If you look at the situation without reference to the fact that we have an alternative, we can say that Exynos is not so bad. He just has a better alternative and it spoils everything. As the saying goes, the best is the enemy of the good.

If you go back to the Samsung Galaxy S10 series, you can recall that the peak single-core performance of the Exynos 9820 surpassed the Snapdragon 855. It only lagged behind in multi-core performance, and even then not very much.

Competition in mobile processors is a delicate matter. It should be understood that only HiSilicon and Apple can compete with Qualcomm and Samsung. MediaTek is also making processors and trying to make them more powerful, but it is far from flagship devices.

Maybe I'm wrong, and Samsung's Exynos processors make sense

Or maybe it's good that we have a choice?

It turns out, if we discard MediaTek, which do not pull, and Kirin, which does not have a long time left because of the American sanctions, then there are not many processor options. Apple produces chips for itself only and will not sell them for use in Android. OPPO is just embarking on the path of producing its own chips. As a result, only Samsung can be a competitor to Qualcomm, and such a chance should not be missed.

How Samsung affects the smartphone market

Samsung's power in the processor market cannot be underestimated. In addition to the fact that at some point it can completely switch to its chips if necessary, it can greatly ruin Qualcomm's life. To do this, simply start selling chips to third-party smartphone manufacturers in large quantities. If everything goes well with the price, many will want to switch to them. That's when Qualcomm can get into trouble.

An additional weakening factor can be that Qualcomm is constantly involved in antitrust proceedings, and I already talked about this. As a result, if a competitor appears and manufacturers switch to him, the American company will have a hard time.

Maybe I'm wrong, and Samsung's Exynos processors make sense

So similar, but so different.

To go this way, Samsung needs to improve its chips and make them more competitive in the high end segment. In this case, users will no longer have such claims to the company about the lack of new items on Snapdragon in any particular region. If this fails, the price of the model with Exynos should be at least slightly reduced. It would be much more honest at this stage.

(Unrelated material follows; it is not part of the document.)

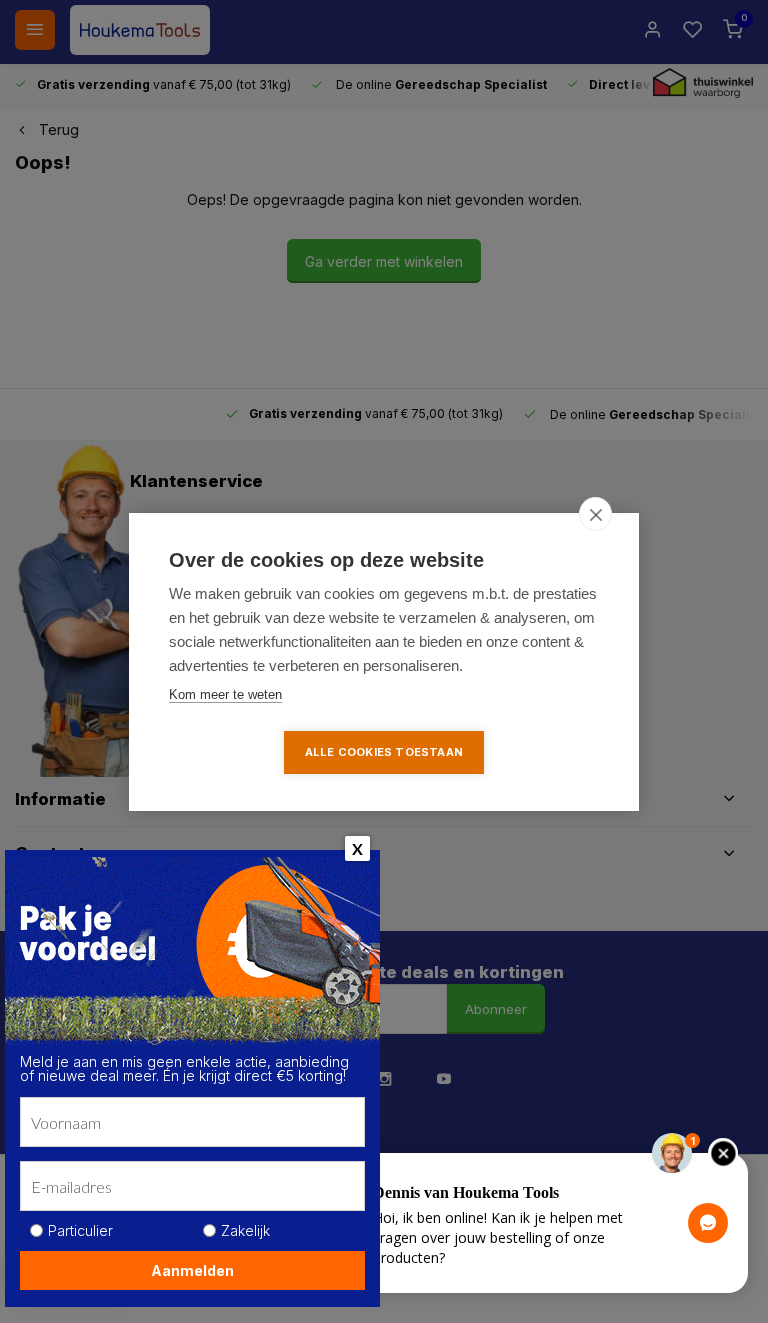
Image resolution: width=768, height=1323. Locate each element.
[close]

When companies begin to compete directly and are able to produce chips of similar quality, the price will have to decrease by itself, since it is much cheaper to produce your own than to buy someone else's. Moreover, the company will be able to spend less on memory and other components, which it also produces itself. Selling chips to the outside will also help increase the company's income, which it can “share” with customers.

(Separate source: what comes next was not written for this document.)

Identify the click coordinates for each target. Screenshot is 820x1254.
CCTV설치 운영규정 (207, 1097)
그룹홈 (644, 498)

Of course, the path of producing good processors is very expensive, but Samsung is not a one-day company either. She works for the future and has been a leader in her field for decades. She is interested in the production of her processors and she herself is well aware of this.

In the end, it is possible to take the path of least resistance by switching entirely to Snapdragon processors, but only Qualcomm will benefit from this. Everyone will benefit from the Exynos being better than Snapdragon, including Samsung and you and me.